▶ **INSTRUCTIONS TO FOLLOW**
Among the records that follow, find the line with "寒中見舞いはがきのマナー (1396, 1053)" and the line with "宛名印刷 (1005, 995)". Set down those lines and all lines between them exactly, without adding anything.

==*==

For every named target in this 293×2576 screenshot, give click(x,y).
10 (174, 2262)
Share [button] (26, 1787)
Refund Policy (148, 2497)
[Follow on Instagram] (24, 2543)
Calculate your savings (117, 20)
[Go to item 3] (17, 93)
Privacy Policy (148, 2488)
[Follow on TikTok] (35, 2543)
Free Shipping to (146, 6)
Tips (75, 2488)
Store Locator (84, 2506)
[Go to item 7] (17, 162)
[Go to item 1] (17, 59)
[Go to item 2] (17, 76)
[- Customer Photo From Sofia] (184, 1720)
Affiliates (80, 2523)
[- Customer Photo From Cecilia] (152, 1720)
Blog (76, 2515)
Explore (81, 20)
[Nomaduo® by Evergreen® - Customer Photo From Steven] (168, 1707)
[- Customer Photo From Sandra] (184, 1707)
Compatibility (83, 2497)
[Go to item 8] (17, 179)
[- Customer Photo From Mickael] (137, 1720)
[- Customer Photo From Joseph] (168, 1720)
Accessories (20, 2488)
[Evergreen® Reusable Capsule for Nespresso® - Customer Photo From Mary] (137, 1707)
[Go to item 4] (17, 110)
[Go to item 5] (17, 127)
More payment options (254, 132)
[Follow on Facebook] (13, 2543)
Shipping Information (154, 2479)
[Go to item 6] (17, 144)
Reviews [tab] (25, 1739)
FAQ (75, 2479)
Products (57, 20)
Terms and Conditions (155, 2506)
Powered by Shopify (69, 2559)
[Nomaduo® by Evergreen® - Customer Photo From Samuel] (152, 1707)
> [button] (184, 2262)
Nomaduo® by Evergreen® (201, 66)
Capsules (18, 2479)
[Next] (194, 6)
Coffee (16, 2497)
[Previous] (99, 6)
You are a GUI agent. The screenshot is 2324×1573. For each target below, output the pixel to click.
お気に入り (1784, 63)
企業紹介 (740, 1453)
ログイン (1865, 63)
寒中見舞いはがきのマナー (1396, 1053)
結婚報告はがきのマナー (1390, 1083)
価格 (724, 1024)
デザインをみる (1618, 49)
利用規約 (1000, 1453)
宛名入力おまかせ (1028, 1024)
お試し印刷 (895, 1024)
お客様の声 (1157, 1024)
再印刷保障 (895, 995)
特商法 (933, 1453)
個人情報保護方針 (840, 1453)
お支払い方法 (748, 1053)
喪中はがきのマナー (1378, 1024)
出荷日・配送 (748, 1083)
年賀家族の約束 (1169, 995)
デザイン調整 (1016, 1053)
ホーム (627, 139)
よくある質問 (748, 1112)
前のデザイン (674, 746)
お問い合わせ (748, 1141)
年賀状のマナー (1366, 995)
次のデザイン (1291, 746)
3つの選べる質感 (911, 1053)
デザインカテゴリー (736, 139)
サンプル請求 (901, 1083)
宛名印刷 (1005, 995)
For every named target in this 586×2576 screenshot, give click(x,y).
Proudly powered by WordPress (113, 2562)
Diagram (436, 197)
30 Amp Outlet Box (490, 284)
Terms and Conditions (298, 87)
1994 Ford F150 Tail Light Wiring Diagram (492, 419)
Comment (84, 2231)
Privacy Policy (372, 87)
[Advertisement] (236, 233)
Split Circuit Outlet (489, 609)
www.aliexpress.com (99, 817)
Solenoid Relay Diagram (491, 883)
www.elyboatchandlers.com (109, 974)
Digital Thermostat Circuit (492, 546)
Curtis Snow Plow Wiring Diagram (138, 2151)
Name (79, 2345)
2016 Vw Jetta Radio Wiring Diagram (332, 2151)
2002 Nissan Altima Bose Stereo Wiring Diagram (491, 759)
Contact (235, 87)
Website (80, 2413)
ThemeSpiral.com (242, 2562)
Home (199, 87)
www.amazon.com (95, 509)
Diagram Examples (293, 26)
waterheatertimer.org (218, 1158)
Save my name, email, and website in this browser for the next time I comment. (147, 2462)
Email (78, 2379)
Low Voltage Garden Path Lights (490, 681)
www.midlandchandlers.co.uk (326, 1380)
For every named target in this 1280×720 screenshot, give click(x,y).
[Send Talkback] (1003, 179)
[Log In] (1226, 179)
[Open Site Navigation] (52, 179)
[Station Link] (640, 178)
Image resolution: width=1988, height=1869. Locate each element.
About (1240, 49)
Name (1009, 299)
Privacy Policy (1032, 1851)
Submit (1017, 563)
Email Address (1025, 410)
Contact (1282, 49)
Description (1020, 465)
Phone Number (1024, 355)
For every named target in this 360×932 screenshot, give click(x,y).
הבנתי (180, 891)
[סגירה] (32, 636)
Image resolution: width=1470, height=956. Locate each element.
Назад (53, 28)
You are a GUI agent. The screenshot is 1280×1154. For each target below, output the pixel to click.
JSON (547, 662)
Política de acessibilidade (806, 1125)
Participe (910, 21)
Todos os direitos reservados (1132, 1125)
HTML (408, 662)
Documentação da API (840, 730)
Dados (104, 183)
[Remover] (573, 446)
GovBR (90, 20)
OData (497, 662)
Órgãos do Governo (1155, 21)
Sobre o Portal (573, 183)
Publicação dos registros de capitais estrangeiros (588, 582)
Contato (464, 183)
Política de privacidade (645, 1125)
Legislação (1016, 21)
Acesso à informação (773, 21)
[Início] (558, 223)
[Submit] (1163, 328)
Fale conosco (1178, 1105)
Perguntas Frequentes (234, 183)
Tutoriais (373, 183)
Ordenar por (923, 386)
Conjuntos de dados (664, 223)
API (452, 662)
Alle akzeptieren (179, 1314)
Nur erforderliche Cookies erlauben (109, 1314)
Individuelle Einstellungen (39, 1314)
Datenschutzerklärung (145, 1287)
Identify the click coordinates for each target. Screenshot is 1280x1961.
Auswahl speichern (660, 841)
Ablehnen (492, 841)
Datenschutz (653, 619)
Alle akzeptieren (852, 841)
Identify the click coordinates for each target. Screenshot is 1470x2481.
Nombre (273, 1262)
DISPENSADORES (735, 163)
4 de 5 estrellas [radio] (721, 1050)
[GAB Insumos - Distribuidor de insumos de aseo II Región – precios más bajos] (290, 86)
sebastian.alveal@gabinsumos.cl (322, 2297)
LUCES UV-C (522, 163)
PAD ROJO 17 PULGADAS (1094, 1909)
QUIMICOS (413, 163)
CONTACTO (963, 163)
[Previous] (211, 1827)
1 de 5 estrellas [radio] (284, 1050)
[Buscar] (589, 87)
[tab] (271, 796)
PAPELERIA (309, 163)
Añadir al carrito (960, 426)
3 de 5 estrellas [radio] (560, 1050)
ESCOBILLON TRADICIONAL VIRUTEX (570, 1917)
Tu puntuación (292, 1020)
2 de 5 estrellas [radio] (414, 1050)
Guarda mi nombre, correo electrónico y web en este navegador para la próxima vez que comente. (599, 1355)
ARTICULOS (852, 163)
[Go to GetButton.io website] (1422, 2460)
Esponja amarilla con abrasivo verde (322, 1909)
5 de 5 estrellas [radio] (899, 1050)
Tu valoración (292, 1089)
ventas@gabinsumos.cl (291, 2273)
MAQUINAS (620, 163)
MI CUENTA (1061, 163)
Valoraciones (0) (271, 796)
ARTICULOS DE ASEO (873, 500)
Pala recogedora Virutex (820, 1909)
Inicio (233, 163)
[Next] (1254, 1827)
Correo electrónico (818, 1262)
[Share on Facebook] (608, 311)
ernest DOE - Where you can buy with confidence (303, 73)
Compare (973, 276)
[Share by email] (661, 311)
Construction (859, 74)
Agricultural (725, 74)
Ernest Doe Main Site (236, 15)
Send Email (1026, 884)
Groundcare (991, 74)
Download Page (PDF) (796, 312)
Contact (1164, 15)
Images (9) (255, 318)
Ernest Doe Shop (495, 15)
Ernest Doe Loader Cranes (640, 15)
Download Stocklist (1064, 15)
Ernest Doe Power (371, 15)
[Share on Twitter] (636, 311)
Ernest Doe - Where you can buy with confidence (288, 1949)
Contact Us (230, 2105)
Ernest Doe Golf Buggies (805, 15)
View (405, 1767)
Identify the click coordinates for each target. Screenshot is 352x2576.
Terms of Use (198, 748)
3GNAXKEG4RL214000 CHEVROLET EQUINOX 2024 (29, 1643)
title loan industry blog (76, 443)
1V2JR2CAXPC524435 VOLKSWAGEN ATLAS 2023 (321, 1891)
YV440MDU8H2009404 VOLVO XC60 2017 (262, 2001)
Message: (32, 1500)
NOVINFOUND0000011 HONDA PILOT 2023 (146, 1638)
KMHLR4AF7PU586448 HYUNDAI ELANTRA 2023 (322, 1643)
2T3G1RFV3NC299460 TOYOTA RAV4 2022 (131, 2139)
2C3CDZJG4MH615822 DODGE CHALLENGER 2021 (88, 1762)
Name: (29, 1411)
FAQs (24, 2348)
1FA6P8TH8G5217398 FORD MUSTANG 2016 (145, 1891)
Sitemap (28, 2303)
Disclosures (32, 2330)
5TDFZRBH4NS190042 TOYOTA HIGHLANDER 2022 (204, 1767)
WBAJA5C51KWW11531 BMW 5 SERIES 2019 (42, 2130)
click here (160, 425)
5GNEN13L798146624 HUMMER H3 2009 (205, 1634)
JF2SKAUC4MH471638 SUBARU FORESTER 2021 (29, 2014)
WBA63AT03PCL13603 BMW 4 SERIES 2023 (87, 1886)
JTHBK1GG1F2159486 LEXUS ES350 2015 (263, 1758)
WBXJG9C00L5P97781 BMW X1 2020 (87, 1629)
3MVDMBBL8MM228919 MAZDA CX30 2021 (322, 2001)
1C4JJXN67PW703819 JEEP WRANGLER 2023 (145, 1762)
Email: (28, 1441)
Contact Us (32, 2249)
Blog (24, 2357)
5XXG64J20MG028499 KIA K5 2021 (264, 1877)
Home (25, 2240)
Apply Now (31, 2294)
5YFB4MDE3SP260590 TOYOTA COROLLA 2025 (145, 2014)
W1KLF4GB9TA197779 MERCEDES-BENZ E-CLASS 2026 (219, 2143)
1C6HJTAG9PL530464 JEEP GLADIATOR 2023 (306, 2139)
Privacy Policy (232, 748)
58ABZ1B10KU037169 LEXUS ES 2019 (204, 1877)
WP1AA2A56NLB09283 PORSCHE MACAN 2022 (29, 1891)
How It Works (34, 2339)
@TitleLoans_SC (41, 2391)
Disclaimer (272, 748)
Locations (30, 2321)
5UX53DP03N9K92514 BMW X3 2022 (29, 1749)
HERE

==*==

▶ **TASK RESPONSE**
寒中見舞いはがきのマナー (1396, 1053)
結婚報告はがきのマナー (1390, 1083)
価格 (724, 1024)
デザインをみる (1618, 49)
利用規約 (1000, 1453)
宛名入力おまかせ (1028, 1024)
お試し印刷 (895, 1024)
お客様の声 (1157, 1024)
再印刷保障 (895, 995)
特商法 (933, 1453)
個人情報保護方針 (840, 1453)
お支払い方法 (748, 1053)
喪中はがきのマナー (1378, 1024)
出荷日・配送 (748, 1083)
年賀家族の約束 (1169, 995)
デザイン調整 (1016, 1053)
ホーム (627, 139)
よくある質問 (748, 1112)
前のデザイン (674, 746)
お問い合わせ (748, 1141)
年賀状のマナー (1366, 995)
次のデザイン (1291, 746)
3つの選べる質感 (911, 1053)
デザインカテゴリー (736, 139)
サンプル請求 (901, 1083)
宛名印刷 (1005, 995)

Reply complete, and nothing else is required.